◆ YOUR GOAL:
Where in the records does the word "search" occur? Copy each line in which it does.

::: TASK INPUT

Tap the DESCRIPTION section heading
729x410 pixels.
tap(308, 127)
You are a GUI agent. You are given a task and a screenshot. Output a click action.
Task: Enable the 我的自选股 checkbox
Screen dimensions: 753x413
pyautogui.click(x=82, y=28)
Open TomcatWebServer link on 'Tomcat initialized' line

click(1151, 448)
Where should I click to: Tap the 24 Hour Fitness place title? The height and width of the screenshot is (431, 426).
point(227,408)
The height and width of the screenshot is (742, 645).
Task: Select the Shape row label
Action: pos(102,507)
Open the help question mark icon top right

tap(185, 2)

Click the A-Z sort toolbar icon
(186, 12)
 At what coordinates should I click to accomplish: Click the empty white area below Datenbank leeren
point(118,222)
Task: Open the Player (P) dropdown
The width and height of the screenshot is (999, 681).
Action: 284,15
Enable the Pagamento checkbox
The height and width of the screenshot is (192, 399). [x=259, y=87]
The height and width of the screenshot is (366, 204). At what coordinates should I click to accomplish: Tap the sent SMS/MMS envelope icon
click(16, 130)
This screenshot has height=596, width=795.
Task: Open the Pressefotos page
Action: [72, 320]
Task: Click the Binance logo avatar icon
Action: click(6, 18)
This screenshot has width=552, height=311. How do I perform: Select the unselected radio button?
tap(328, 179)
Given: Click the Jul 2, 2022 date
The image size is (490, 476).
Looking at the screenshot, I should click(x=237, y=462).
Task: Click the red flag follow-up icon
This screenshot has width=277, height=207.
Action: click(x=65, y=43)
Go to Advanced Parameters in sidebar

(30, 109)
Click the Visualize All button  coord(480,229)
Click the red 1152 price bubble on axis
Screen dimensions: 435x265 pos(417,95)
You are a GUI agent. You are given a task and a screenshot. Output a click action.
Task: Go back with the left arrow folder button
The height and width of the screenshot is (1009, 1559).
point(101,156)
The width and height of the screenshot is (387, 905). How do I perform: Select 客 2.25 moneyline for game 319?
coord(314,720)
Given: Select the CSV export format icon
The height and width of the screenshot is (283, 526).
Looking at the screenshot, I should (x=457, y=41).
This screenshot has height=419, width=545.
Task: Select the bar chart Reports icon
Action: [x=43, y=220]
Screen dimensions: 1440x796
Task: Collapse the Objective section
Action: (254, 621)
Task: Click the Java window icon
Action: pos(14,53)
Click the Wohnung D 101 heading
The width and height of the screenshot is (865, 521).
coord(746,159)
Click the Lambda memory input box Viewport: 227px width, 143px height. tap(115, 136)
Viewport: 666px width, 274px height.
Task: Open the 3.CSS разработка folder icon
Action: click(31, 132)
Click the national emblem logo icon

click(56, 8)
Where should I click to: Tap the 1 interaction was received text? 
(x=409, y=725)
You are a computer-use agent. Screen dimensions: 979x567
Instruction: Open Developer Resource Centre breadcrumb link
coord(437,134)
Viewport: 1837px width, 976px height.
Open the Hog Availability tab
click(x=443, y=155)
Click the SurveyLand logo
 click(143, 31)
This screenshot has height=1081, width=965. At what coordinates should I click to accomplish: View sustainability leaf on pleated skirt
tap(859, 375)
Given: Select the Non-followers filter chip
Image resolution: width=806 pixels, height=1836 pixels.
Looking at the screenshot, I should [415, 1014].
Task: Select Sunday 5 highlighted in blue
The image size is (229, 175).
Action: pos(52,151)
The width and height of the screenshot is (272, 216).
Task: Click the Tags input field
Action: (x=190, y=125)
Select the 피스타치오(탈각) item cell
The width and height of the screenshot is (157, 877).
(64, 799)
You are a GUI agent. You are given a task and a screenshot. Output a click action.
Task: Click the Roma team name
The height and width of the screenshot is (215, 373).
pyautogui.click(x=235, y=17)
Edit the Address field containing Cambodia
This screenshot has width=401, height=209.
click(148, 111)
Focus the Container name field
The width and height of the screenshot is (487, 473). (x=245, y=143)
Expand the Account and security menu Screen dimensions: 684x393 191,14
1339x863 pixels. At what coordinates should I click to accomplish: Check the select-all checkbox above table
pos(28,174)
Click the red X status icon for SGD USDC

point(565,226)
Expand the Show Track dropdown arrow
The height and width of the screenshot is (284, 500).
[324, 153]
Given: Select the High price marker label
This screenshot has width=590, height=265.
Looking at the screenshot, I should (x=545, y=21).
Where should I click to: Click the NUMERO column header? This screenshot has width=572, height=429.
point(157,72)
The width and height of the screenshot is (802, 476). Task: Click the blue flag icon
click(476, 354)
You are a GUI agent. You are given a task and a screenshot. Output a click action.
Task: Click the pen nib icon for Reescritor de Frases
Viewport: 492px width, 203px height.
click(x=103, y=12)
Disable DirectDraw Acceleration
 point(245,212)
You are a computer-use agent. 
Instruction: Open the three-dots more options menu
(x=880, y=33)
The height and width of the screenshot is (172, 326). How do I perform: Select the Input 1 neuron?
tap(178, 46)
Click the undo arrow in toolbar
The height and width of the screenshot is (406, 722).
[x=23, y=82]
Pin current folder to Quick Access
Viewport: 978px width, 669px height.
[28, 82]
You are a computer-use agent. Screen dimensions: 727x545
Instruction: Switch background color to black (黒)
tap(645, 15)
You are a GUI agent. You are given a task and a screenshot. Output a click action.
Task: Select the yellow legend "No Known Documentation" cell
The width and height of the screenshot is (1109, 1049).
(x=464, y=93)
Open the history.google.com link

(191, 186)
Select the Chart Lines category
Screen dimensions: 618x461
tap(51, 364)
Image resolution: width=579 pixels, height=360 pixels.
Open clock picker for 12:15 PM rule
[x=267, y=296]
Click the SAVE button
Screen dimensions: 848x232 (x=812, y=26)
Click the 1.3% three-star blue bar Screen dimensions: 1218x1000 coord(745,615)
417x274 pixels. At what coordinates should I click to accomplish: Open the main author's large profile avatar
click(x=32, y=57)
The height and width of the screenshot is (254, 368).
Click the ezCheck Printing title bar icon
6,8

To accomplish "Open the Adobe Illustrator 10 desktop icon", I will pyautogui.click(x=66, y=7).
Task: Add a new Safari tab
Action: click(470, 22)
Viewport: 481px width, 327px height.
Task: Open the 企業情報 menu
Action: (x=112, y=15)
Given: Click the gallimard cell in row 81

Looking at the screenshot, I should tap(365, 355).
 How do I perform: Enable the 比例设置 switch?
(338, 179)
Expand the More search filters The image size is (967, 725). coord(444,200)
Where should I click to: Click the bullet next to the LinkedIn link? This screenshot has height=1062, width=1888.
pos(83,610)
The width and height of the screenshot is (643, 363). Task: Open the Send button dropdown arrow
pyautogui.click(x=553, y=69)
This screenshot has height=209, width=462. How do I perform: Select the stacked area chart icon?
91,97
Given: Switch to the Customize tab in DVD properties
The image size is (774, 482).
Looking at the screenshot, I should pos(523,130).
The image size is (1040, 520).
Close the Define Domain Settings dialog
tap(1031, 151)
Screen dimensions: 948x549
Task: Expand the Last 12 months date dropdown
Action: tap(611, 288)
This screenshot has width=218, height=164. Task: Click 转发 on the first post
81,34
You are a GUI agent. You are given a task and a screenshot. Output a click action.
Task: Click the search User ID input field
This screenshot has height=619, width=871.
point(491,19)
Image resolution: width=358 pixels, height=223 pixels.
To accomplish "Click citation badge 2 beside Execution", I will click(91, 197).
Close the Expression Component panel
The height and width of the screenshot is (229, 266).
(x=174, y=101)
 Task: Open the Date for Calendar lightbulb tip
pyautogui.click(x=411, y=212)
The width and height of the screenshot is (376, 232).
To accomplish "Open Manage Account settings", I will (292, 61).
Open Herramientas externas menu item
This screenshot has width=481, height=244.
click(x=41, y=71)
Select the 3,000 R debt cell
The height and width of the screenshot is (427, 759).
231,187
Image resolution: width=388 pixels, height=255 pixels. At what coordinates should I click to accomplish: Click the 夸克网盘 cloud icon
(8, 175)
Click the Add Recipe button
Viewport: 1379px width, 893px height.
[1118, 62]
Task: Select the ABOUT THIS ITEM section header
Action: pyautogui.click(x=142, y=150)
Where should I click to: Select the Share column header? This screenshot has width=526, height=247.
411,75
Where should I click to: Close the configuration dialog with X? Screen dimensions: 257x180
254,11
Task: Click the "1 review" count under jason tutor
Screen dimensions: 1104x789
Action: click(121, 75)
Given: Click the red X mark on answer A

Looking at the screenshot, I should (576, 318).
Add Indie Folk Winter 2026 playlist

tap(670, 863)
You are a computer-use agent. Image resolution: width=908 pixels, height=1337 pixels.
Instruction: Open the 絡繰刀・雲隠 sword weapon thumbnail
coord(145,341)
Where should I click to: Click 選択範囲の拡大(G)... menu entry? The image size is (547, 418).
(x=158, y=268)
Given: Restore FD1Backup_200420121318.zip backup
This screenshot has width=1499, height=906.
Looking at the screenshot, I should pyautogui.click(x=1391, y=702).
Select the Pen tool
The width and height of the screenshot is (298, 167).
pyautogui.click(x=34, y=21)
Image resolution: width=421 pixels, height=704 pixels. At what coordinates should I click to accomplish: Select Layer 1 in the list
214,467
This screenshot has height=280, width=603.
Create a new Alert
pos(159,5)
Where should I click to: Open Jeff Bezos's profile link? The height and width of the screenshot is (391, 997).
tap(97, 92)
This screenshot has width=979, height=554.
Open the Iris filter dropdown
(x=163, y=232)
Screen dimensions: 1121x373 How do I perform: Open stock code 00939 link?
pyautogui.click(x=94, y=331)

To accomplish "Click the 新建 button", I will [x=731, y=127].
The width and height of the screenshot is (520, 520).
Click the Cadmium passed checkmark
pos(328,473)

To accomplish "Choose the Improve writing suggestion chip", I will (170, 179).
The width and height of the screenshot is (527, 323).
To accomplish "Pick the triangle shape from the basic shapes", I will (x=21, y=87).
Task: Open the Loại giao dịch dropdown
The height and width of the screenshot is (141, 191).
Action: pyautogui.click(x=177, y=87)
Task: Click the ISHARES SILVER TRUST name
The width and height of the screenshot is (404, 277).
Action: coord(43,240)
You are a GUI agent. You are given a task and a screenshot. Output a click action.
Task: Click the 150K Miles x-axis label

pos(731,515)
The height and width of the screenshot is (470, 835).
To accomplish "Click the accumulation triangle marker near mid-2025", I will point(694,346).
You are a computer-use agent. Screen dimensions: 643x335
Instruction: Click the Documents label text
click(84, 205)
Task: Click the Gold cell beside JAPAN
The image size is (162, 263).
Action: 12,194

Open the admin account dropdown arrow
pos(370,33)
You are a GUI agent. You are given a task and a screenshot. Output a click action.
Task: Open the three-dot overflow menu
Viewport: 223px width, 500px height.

::::::

◆ RESULT:
Expand the More search filters The image size is (967, 725). coord(444,200)
Task: Click the search User ID input field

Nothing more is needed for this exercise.